===== EXERCISE MATERIAL

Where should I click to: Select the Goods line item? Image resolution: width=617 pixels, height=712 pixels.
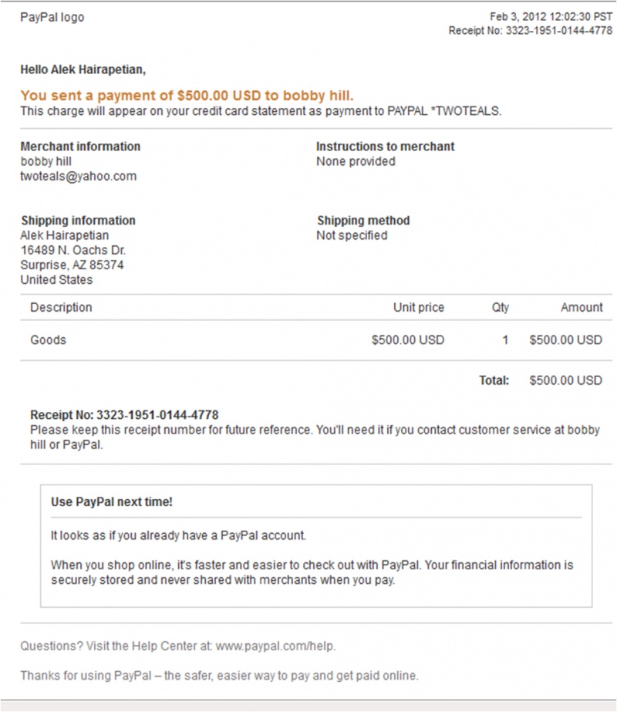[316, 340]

==========
===== EXERCISE MATERIAL

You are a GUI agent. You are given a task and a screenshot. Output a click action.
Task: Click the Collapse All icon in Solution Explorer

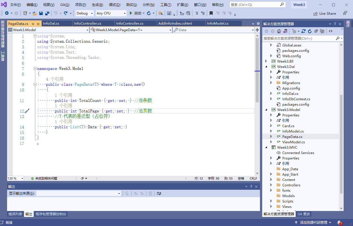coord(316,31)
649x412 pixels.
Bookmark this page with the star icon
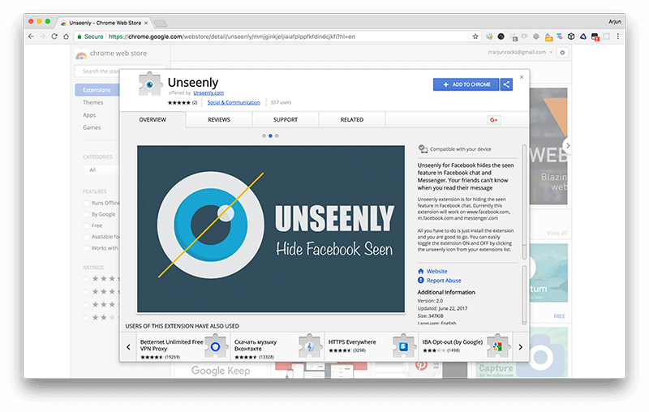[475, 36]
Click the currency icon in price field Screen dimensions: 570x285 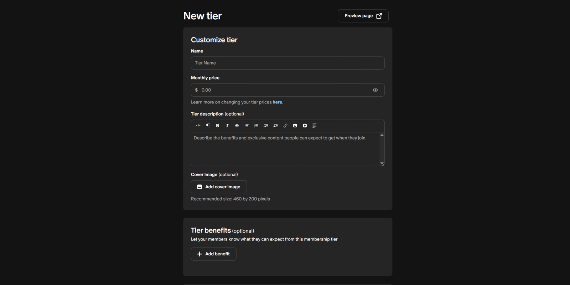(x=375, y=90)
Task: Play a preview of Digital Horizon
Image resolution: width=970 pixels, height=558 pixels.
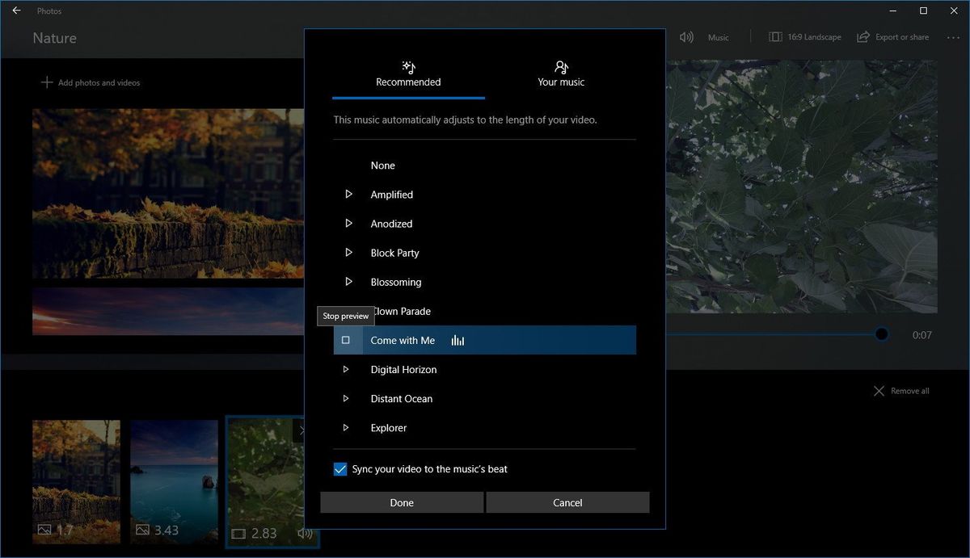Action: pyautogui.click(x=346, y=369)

==========
===== EXERCISE MATERIAL

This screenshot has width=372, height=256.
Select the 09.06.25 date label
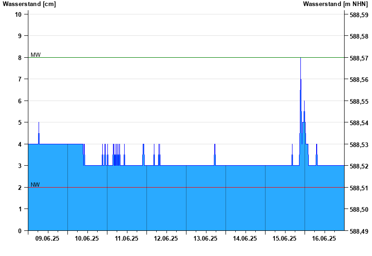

==========

In the material above, find every line with the word "screenshot" and show it.

EXERCISE SOLUTION:
You are a GUI agent. You are given a task and a screenshot. Output a click action.
This screenshot has width=372, height=256.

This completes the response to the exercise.